Certain methods of decontaminating medical face masks for repeated use during the COVID-19 pandemic appear to damage the masks’ integrity and protective function, according to research by a University of Massachusetts Amherst environmental health scientist.
Certain methods of decontaminating medical face masks for repeated use during the COVID-19 pandemic appear to damage the masks’ integrity and protective function, according to research by a University of Massachusetts Amherst environmental health scientist.
“Some treatments for decontamination had no impact on respirator performance, while other treatments resulted in substantial damage to masks,” writes Richard Peltier, associate professor in the School of Public Health and Health Sciences and lead author of the paper published July 16 in the journal Infection Control and Hospital Epidemiology.

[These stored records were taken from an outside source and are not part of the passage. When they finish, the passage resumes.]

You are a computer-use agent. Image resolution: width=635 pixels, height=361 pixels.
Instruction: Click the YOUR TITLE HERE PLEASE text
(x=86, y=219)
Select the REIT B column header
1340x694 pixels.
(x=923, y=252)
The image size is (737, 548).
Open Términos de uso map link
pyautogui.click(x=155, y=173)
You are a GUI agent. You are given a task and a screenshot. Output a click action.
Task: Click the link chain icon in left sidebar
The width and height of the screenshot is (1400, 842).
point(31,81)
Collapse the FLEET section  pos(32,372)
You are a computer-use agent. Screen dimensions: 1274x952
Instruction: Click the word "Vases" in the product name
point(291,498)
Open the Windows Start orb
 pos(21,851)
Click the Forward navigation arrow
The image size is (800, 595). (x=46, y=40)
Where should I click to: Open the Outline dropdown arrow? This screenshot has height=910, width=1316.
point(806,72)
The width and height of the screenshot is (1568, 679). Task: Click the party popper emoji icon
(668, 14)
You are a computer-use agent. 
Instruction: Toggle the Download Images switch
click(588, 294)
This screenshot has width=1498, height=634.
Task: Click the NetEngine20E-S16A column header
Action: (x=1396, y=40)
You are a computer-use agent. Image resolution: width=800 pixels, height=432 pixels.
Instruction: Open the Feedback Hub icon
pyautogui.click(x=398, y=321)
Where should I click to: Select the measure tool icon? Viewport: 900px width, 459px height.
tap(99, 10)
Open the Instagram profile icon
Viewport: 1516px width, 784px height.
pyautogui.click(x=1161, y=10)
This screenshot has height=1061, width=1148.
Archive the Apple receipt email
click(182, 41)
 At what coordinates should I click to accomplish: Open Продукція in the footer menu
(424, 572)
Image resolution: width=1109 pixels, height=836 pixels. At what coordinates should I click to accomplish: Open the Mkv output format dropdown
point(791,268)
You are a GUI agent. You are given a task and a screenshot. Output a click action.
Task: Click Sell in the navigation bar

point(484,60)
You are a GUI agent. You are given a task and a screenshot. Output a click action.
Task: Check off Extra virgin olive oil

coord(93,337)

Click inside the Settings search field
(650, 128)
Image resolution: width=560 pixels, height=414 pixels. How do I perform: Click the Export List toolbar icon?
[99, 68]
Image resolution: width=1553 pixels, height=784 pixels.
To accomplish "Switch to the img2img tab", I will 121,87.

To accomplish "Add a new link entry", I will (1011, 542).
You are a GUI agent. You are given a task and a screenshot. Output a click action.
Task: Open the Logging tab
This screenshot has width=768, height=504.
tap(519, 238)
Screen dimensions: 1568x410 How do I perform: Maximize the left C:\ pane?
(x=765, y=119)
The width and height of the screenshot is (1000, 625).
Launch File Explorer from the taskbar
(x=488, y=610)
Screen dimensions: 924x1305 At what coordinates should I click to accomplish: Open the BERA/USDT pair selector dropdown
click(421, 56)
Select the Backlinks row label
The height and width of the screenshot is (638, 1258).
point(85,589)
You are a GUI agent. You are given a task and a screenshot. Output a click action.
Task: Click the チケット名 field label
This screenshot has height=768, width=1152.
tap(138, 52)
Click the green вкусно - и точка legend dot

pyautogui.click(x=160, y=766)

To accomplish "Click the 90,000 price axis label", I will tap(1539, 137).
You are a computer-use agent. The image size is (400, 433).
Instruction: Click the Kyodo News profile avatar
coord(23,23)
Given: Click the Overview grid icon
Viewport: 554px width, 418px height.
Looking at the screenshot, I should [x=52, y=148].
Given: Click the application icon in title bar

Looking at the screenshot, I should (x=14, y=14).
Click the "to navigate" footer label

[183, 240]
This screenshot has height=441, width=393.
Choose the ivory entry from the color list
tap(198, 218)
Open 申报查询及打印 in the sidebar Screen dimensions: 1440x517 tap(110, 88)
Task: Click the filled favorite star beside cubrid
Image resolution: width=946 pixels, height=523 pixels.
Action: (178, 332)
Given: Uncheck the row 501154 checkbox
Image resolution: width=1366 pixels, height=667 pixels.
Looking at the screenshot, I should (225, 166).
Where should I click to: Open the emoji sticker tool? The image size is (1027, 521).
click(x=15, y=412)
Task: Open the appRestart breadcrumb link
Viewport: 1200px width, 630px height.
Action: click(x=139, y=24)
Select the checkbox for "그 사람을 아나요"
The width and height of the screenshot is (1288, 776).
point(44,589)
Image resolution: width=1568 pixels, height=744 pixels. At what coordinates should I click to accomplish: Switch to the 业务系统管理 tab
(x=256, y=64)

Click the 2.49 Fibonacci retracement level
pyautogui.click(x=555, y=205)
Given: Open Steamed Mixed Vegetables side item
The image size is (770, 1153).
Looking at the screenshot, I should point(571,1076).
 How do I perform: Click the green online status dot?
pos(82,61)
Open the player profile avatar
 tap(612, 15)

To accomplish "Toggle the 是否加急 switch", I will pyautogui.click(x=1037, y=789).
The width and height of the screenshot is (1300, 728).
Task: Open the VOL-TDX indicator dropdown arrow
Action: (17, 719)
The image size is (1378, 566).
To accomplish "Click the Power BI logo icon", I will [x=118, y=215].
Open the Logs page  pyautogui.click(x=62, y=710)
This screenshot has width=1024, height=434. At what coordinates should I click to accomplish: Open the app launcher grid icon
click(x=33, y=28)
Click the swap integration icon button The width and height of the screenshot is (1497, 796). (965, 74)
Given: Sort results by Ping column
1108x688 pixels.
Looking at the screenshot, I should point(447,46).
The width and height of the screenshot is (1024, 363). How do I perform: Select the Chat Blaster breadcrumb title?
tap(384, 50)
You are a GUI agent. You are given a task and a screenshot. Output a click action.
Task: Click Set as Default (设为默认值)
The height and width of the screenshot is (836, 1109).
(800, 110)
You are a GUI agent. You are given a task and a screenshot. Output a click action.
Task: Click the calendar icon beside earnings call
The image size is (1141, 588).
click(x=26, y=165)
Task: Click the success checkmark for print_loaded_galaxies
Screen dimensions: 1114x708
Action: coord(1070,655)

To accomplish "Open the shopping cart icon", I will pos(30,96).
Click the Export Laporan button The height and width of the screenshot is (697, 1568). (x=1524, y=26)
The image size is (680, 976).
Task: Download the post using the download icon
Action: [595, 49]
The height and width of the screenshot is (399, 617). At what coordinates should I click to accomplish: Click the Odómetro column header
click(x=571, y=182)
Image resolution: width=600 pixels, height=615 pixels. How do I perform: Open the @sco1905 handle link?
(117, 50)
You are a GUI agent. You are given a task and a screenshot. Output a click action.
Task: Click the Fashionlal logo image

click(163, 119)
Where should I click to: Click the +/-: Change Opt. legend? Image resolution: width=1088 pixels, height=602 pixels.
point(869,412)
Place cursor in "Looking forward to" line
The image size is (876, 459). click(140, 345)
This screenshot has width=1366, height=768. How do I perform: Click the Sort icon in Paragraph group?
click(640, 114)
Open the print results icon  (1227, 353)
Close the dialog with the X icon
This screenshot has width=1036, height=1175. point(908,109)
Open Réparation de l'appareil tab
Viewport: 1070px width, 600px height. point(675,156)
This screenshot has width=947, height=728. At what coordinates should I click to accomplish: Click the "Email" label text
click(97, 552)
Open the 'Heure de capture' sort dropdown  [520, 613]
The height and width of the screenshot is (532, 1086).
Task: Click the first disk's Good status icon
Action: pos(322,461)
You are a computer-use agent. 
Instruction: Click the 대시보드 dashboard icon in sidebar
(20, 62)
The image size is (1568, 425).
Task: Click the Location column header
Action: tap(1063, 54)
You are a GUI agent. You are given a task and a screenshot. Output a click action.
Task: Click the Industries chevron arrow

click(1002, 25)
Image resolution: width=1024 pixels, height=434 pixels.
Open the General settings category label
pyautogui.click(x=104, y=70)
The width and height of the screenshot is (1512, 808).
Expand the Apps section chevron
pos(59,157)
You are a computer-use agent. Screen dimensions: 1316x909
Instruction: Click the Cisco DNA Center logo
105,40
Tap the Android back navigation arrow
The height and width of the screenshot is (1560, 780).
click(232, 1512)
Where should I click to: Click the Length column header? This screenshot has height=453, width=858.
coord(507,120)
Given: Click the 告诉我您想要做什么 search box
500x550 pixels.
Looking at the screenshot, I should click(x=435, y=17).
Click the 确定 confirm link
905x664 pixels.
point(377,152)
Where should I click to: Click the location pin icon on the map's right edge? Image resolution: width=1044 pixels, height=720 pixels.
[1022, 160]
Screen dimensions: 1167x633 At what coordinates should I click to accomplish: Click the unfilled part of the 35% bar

Peltier received a fast-track grant from the National Science Foundation in May to study the impact of various sterilization techniques authorized for emergency use by the Food and Drug Administration (FDA) in light of the shortage of medical face masks, also known as N95 respirators.
“Given the global N95 shortages, clinicians face a choice: wearing a used, and potentially infected respirator, or wearing one that was decontaminated through a process that may affect the integrity of the respirator,” says Peltier, whose co-authors include doctors and researchers at New England Baptist Hospital in Boston and UMass Memorial Medical Center in Worcester.